Connections are everywhere. But everything’s blurred. In Michaela Coel’s assured, funny, startling, disturbing new drama, I May Destroy You (BBC One, Monday and Tuesday, 11.15pm and 11.45pm) we meet her character Arabella, an incredibly cool and confident Londoner, innit, a literary sensation on foot of a book – The Chronicles of a Fed-Up Millennial, ho ho – born of her Twitter commentary.
She’s enjoying metropolitan life, with good friends and a raft of friendly acquaintances, some of whose goodness we, and she, come to suspect. A ton of characters are introduced, with lives tumbling around dating swipes, multiple drugs, karaoke, sex, music. (There’s a great soundtrack.)
The flawed but sparkling Arabella juggles all that with seat-of-the-pants writing deadlines and a long-distance romance with a bit of a tool. All aspects of her messy, joyous life connect and intersect, from socialising to work. (There are very funny scenes with her passive-aggressive publishers.) In Coel’s story, boundaries and behaviours become blurred in myriad ways.
During an all-nighter to meet a 6am deadline for her follow-up book, Arabella skives off for an hour to meet friends and go dancing. What happens between then and being back at her keyboard is a blur, and she gradually realises her drink was spiked and she was sexually assaulted.
Coel, who won two Baftas for her Channel 4 comedy Chewing Gum, wrote and stars in the 12-part series, but the connection is even more intense, as the plot is based on a personal experience that she first told publicly when speaking at Edinburgh International Television Festival in 2018.
In the first two 30-minute episodes this week, the gradual realisation of what happened begins to dawn, as she attempts to piece together the strands of the evening – the cut on her forehead, the smashed phone – in a story that teases out loyalty and betrayal and truth and vulnerabilities and consent.
This dawning is done evocatively, with snatches of moments and confusion, and light-touch exploration of the nature of memory and consciousness, but also with very subtle dialogue. At the police station Arabella chides an officer: “You can’t call it a memory. It’s in my head. I’m the only person who can see it… I can see everything. I can see his whole face clearly.” Her face is laid open, like a map of her soul. And then she swallows herself into her sweatshirt.
As well as being a story about consent and loyalty, this has elements of thriller and detective drama: someone knows something, and some people are lying, as we try to figure out who’s who and what happened. “I just need to gather the pieces,” says Arabella. A whodunnit and what-they-done, with nuance.

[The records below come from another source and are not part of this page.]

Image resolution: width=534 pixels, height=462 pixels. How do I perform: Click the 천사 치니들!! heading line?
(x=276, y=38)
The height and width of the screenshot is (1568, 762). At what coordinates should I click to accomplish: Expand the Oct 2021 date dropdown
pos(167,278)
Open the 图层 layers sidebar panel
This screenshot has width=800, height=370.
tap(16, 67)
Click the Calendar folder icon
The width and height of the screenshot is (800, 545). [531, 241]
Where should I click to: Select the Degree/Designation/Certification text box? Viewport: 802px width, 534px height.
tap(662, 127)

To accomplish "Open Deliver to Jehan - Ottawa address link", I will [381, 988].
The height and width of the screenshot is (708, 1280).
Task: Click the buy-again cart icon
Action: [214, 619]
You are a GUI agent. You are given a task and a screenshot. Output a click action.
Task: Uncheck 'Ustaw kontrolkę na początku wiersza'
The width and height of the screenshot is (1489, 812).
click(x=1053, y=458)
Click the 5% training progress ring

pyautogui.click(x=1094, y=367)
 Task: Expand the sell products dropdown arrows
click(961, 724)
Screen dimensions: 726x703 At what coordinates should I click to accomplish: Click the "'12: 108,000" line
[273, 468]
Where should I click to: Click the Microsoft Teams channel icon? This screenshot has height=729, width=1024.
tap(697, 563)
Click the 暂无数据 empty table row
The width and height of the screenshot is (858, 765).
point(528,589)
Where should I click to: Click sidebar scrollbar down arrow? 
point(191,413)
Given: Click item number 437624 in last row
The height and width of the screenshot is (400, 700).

The other thing: Arabella’s not a cliched victim. Something very bad has been done to her. She’s stand-up straight, strong, vulnerable and true.
Possibly the biggest surprise so far is that we don’t expect a harrowing, complex theme like this to be in such an entertaining, sexy and cool – and very funny – drama. This is smart, compelling TV, electrifying and fun, but also important, stylishly filmed, with a superlative script and performances.